START Extracted material
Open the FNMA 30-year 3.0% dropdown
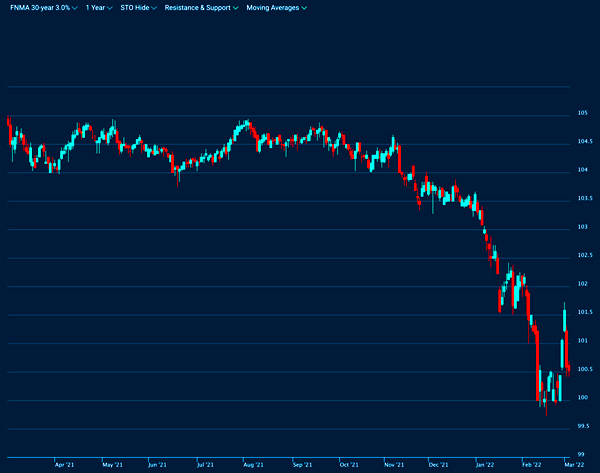Screen dimensions: 600x473 click(42, 7)
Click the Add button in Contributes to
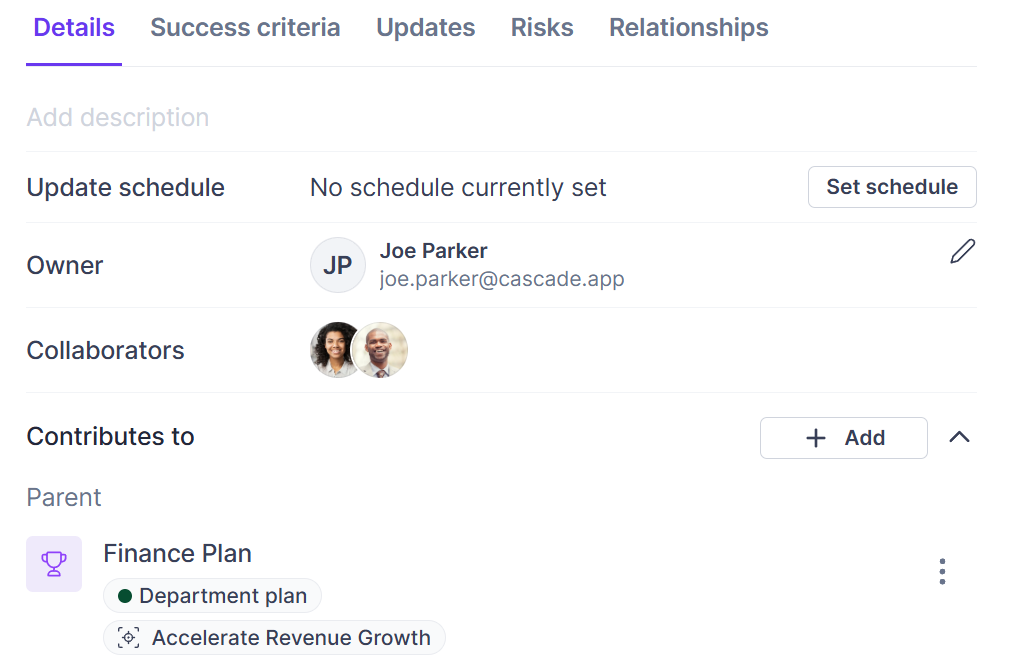1015x671 pixels. point(844,438)
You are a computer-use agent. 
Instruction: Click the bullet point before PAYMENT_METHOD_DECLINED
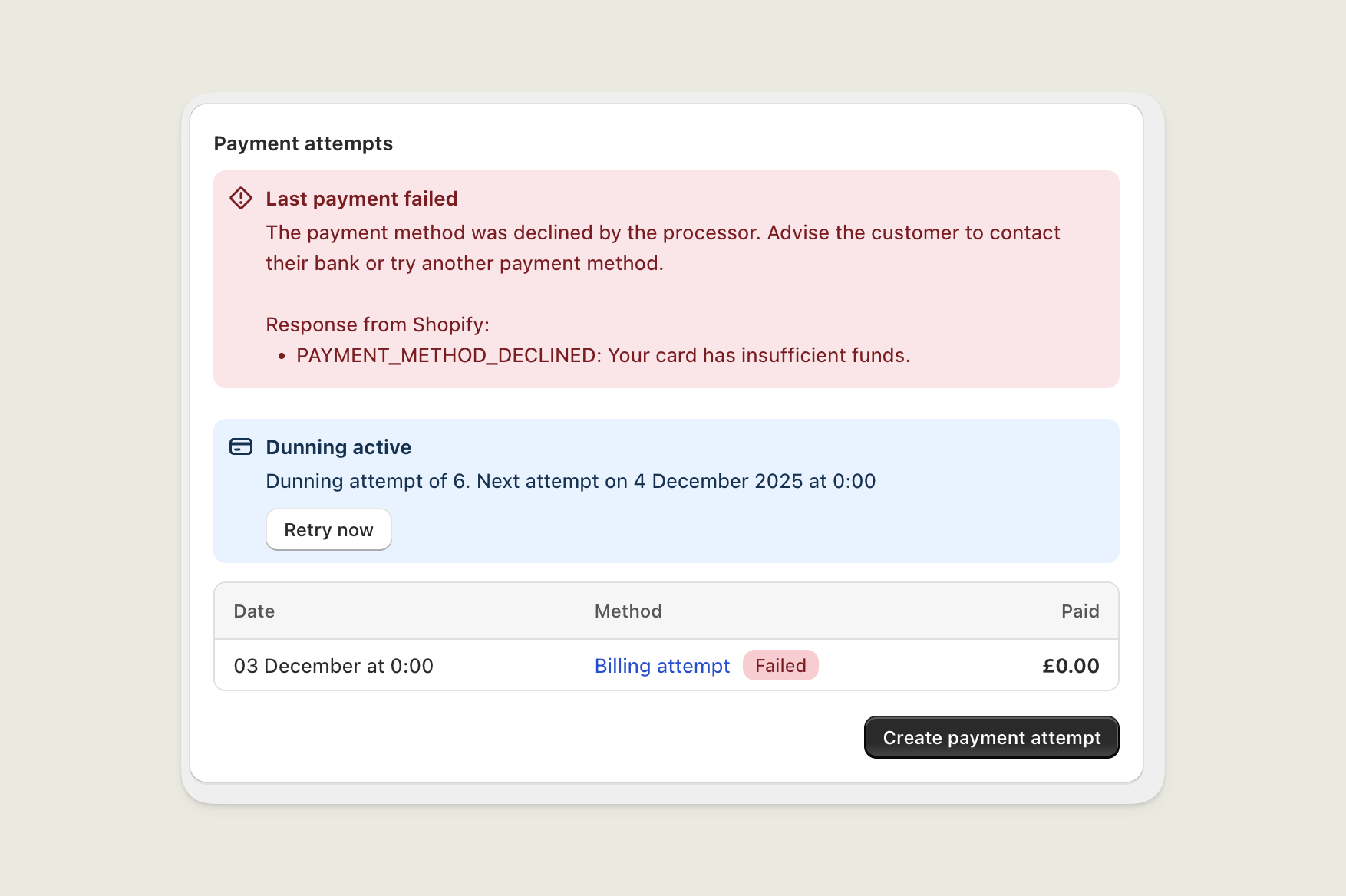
END Extracted material
Problem to solve - The task calls for every record to be transcribed exactly, with no images included.

Solution to the problem -
Open the FNMA 30-year 3.0% dropdown
Screen dimensions: 600x473 click(42, 7)
Click the Add button in Contributes to
1015x671 pixels. point(844,438)
You are a computer-use agent. 
Instruction: Click the bullet point before PAYMENT_METHOD_DECLINED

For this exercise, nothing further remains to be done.